En los últimos años se ha prestado atención a la relación entre el exceso de fluidos y la mortalidad, y se considera el balance positivo como un marcador de gravedad. Se ha demostrado esta asociación en pacientes con sepsis grave, dificultad respiratoria, intervención quirúrgica complicada e insuficiencia renal aguda.11,12,13,14,15
La presente investigación brinda nuevas evidencias que relacionan la mortalidad asociada con la sobrecarga de volumen en el paciente crítico, la necesidad de determinar las variables que predicen la respuesta a fluidos en función de evitar su uso inadecuado y, sobre todo, la ineficacia de los medios de monitoreo disponibles en la mayoría de las unidades. En la bibliografía médica nacional consultada no existen estudios que aborden este tema. La principal limitación es que se trata de una investigación realizada en un solo centro.

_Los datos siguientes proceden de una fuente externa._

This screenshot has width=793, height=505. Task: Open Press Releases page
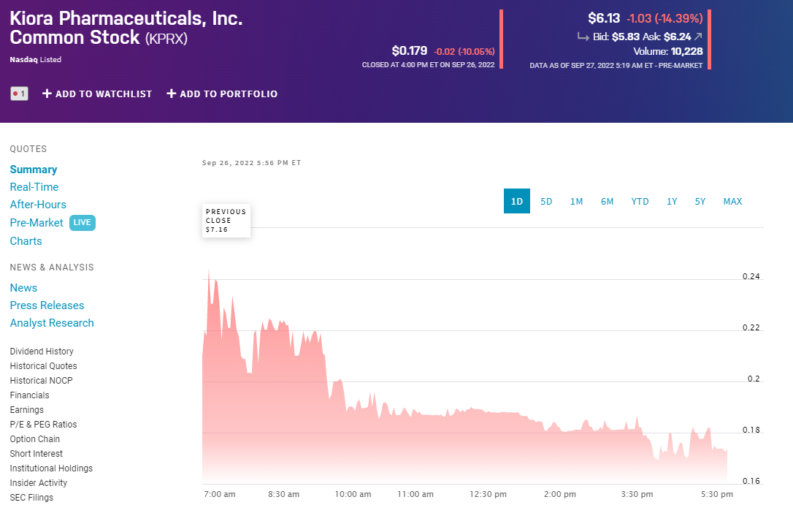[x=47, y=305]
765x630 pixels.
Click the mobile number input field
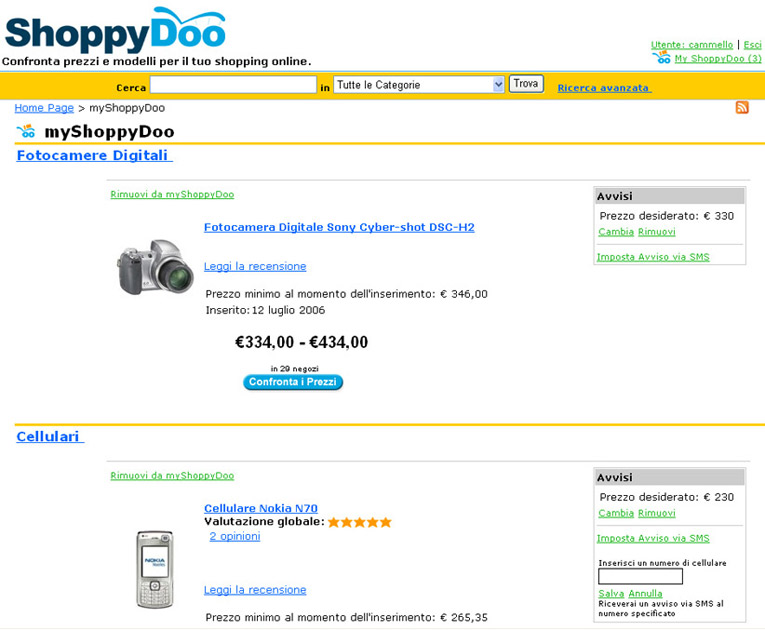coord(640,576)
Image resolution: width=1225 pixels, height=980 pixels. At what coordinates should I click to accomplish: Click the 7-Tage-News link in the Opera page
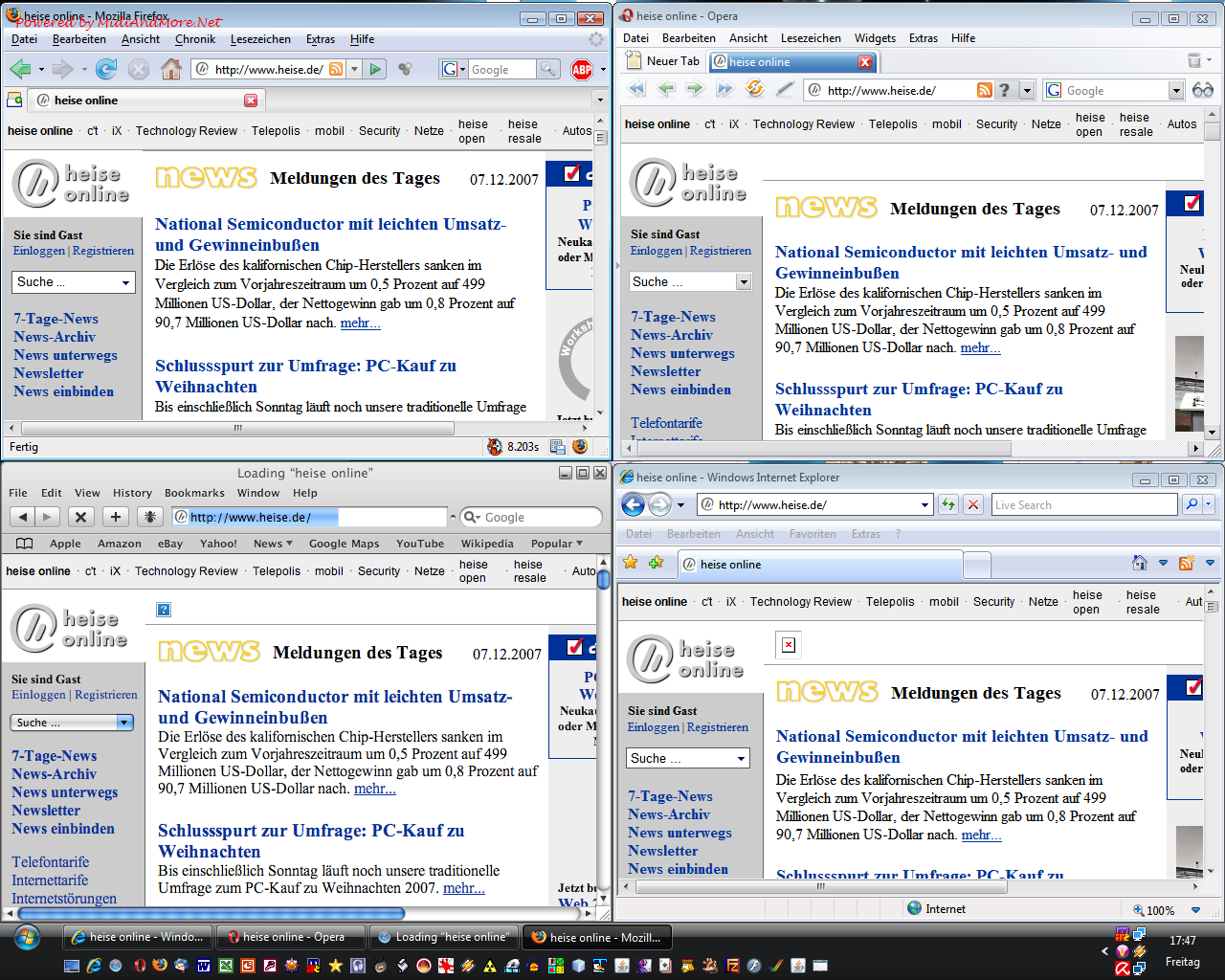point(673,317)
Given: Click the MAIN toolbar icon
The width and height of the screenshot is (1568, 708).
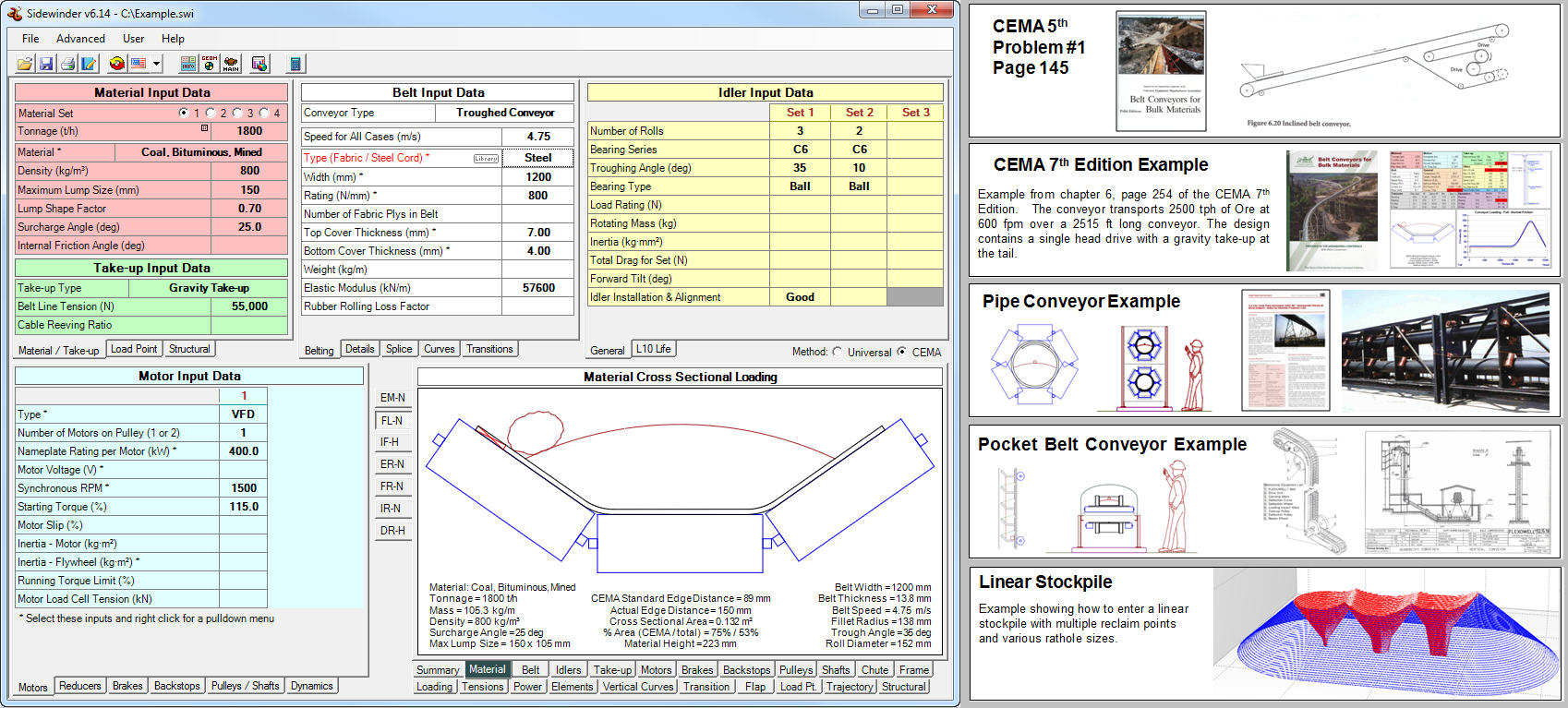Looking at the screenshot, I should coord(231,64).
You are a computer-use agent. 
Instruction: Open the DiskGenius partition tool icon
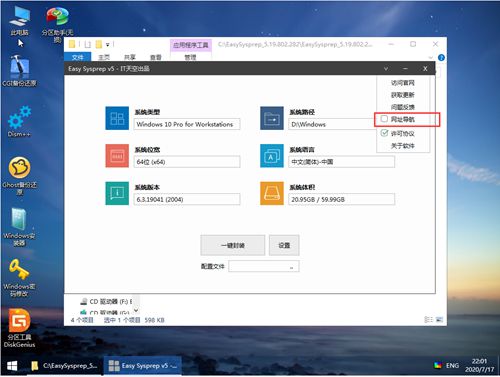19,328
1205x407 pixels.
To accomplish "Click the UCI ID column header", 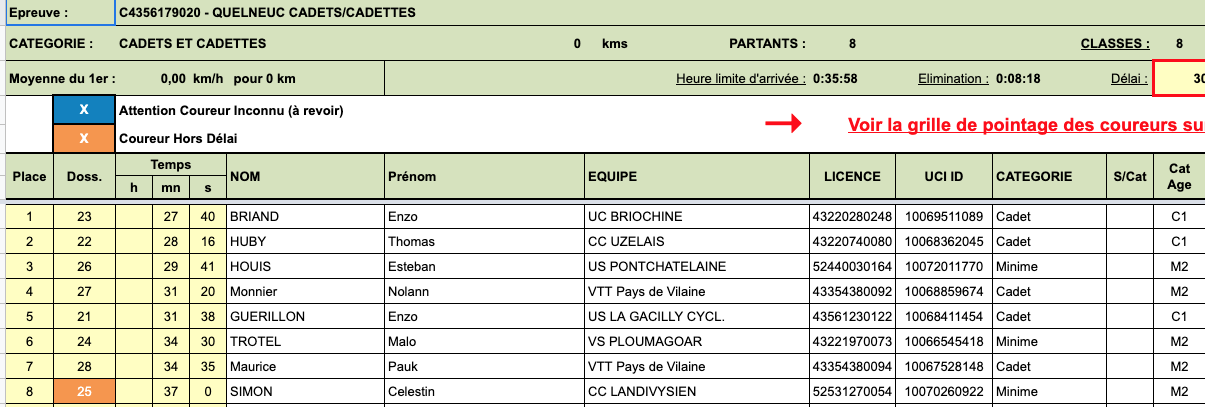I will [x=945, y=177].
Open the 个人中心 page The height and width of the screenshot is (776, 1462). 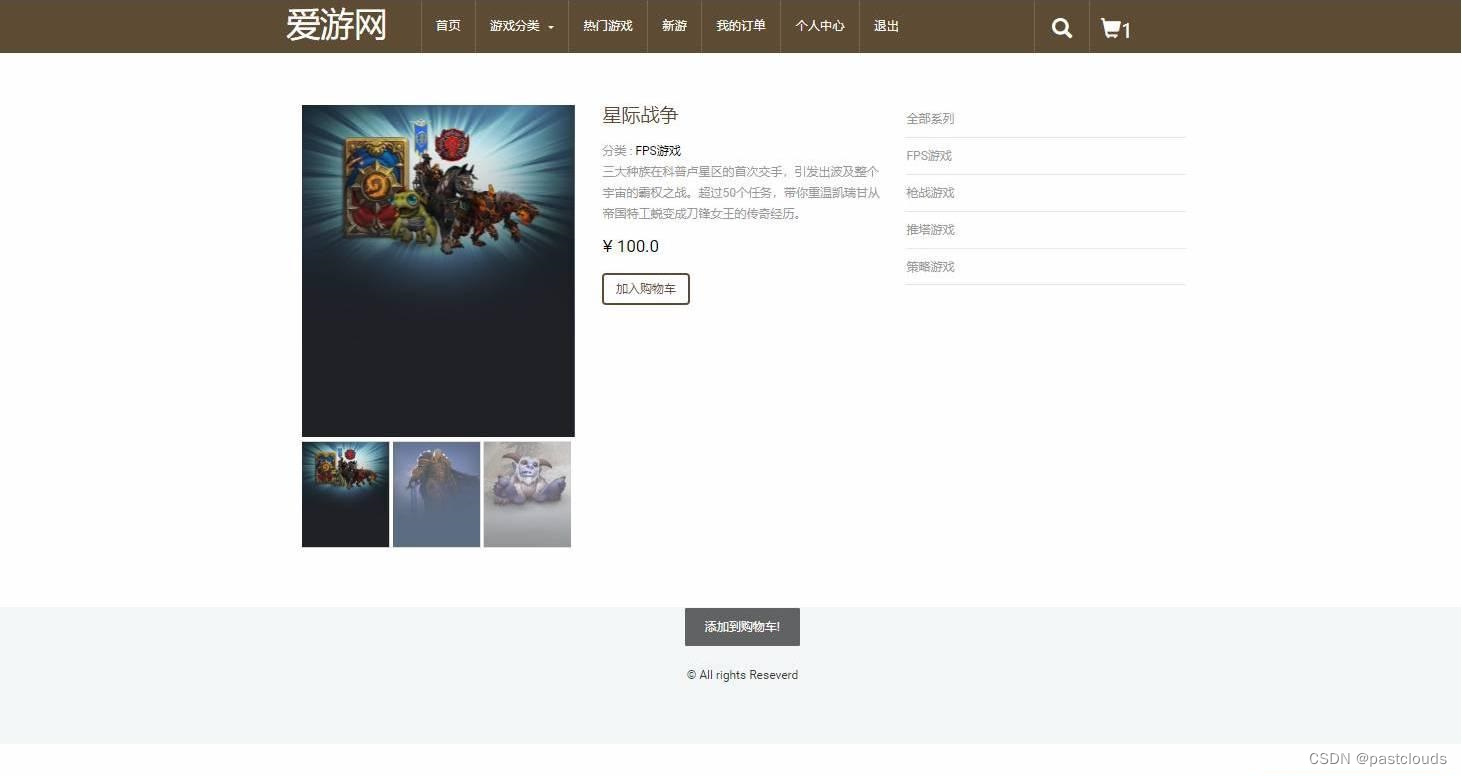(x=819, y=27)
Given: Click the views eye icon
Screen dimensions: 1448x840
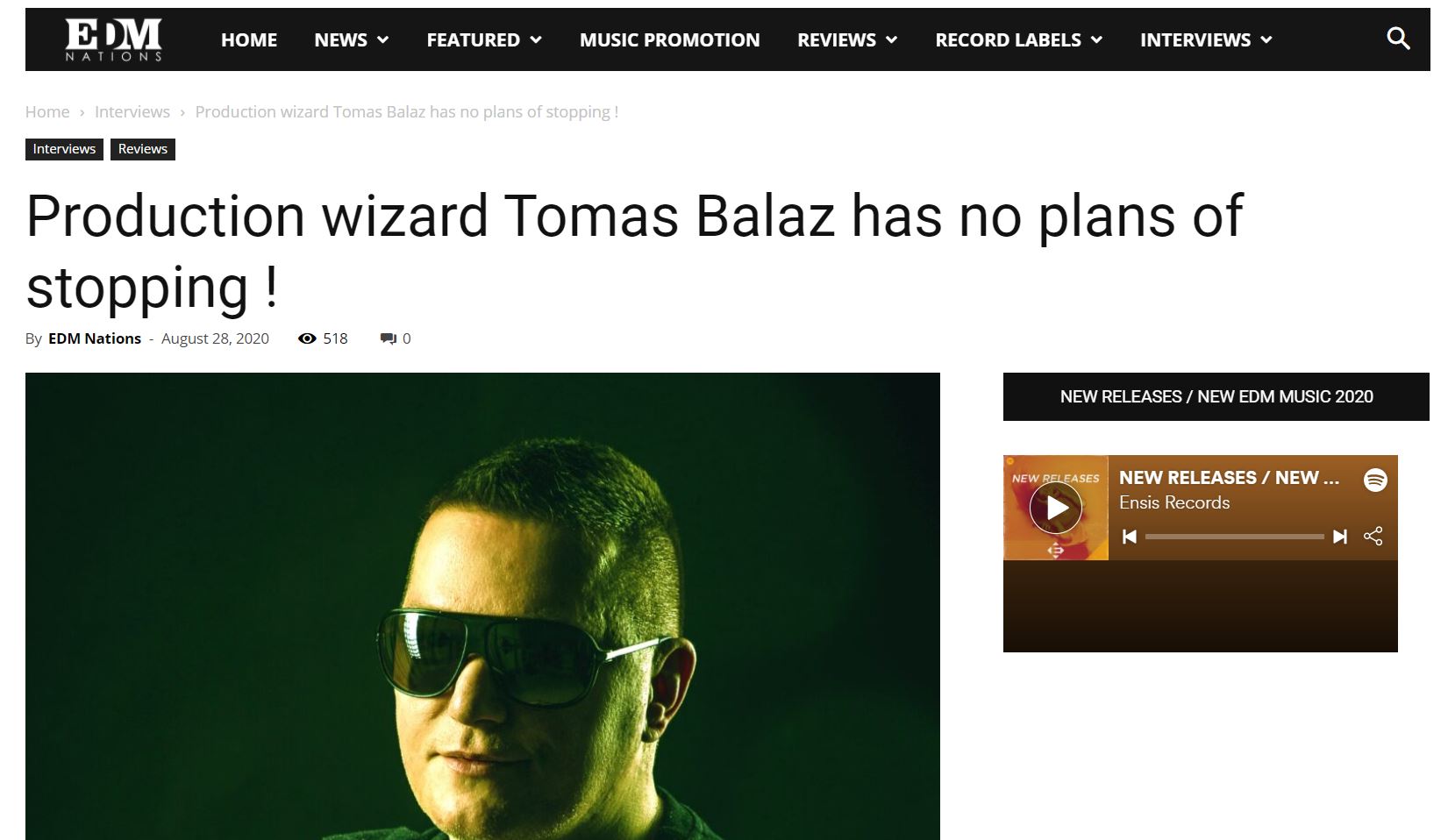Looking at the screenshot, I should pyautogui.click(x=307, y=338).
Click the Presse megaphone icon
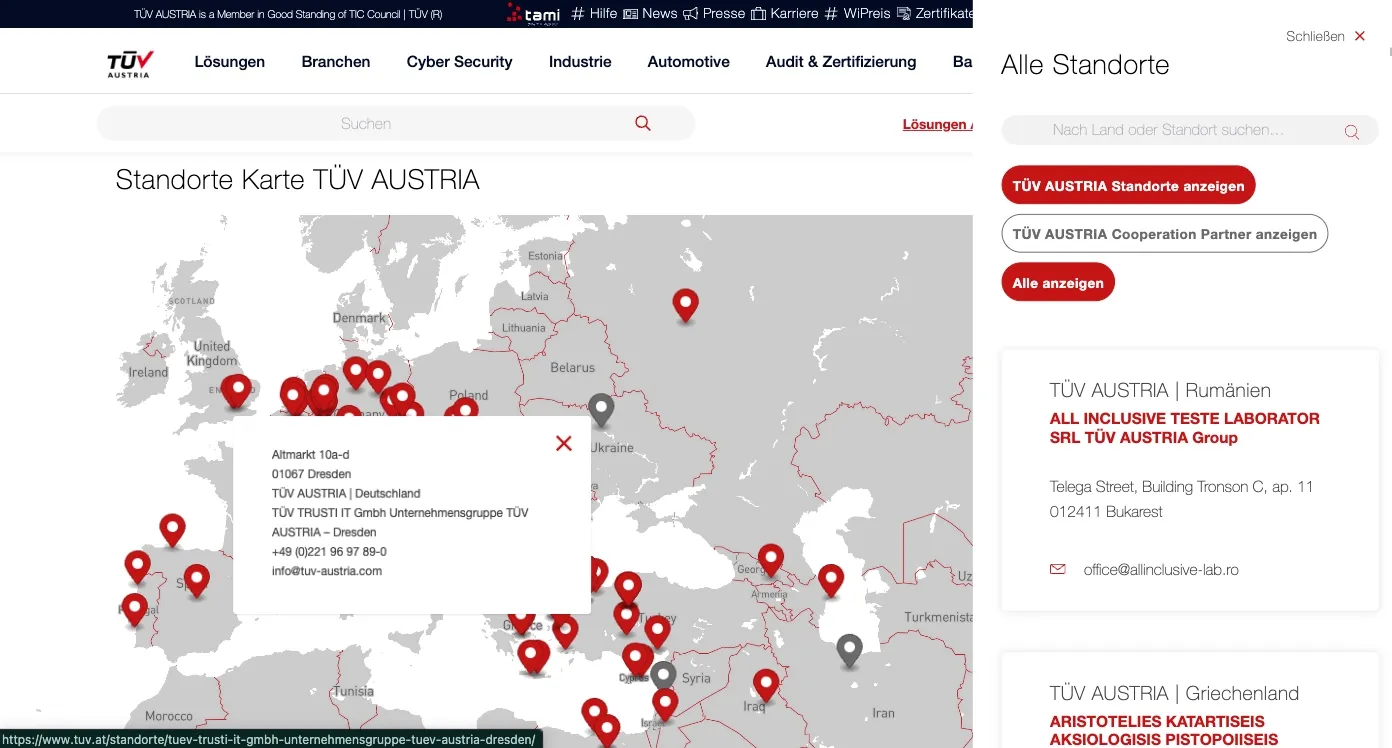 (693, 14)
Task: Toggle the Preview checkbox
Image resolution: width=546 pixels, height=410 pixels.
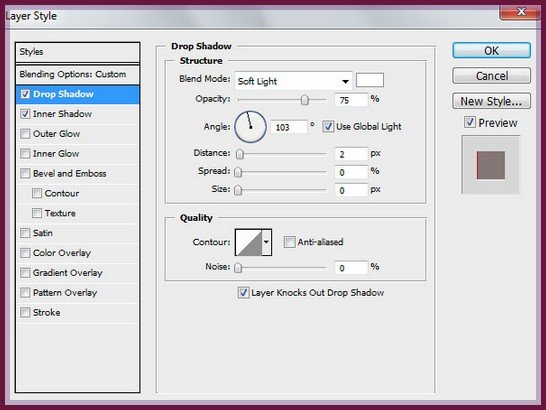Action: [x=470, y=122]
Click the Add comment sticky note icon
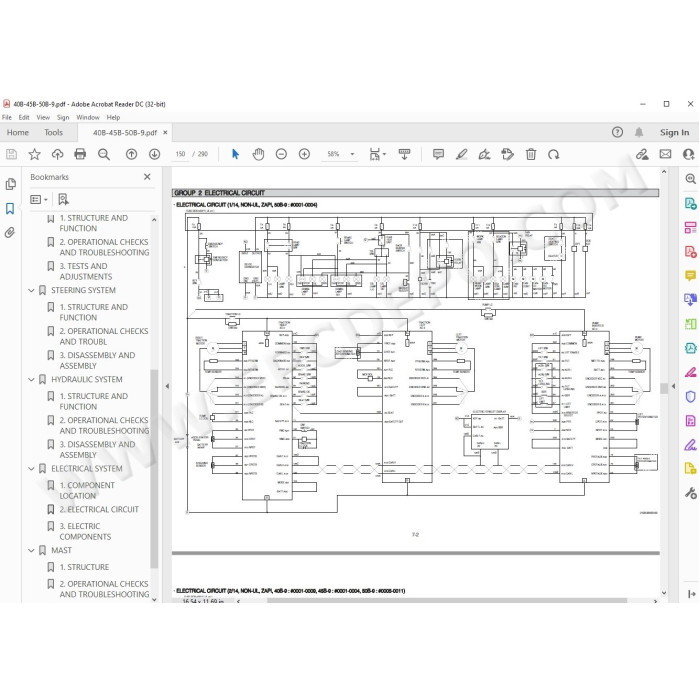 pos(438,154)
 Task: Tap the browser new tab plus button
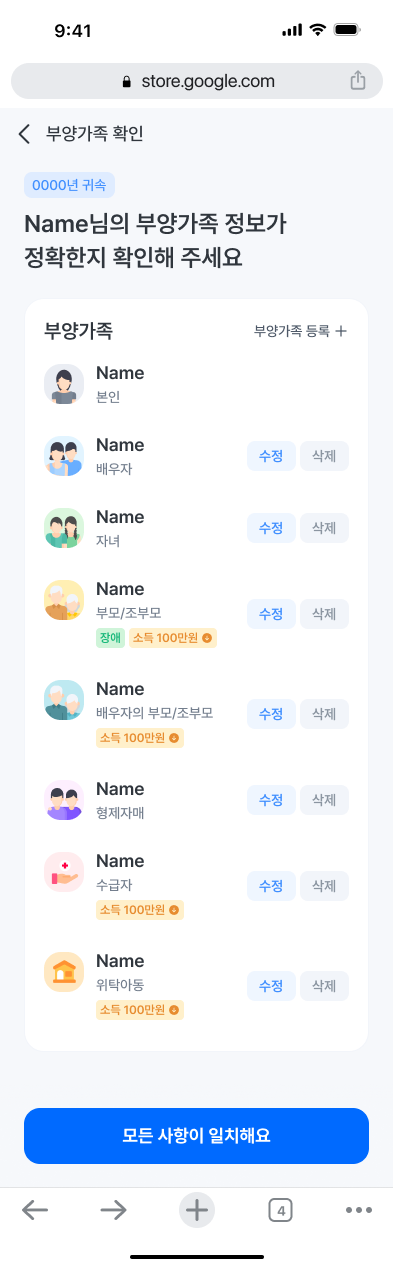197,1210
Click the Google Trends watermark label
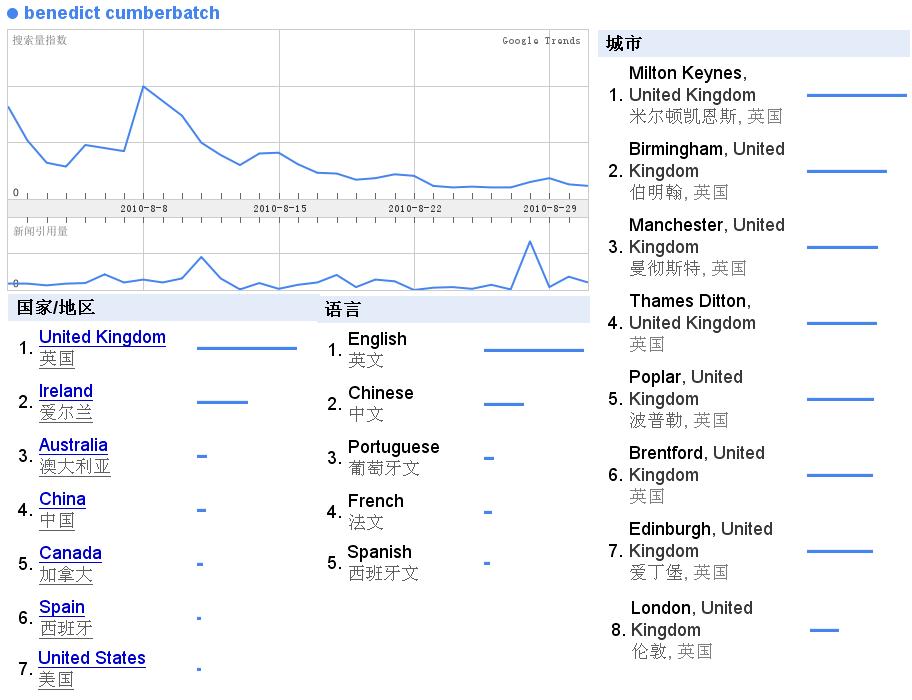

A manera de colofón, el promedio de edad de los pacientes estudiados fue alrededor de la quinta década de vida, con predominio del sexo femenino y los ingresos por condiciones médicas. Para las pruebas de fluidos, en casi su totalidad se utilizaron cristaloides, la mayoría con volumen de 500 mL, y prevaleció el criterio clínico para la administración. No se apreciaron diferencias significativas entre los principales parámetros hemodinámicos en pacientes vivos y fallecidos y los cambios después de administrar fluidos no fueron útiles para evaluar la respuesta a volumen. La edad, la puntuación de APACHE II y el balance acumulado de fluidos se relacionaron de forma significativa con la mortalidad.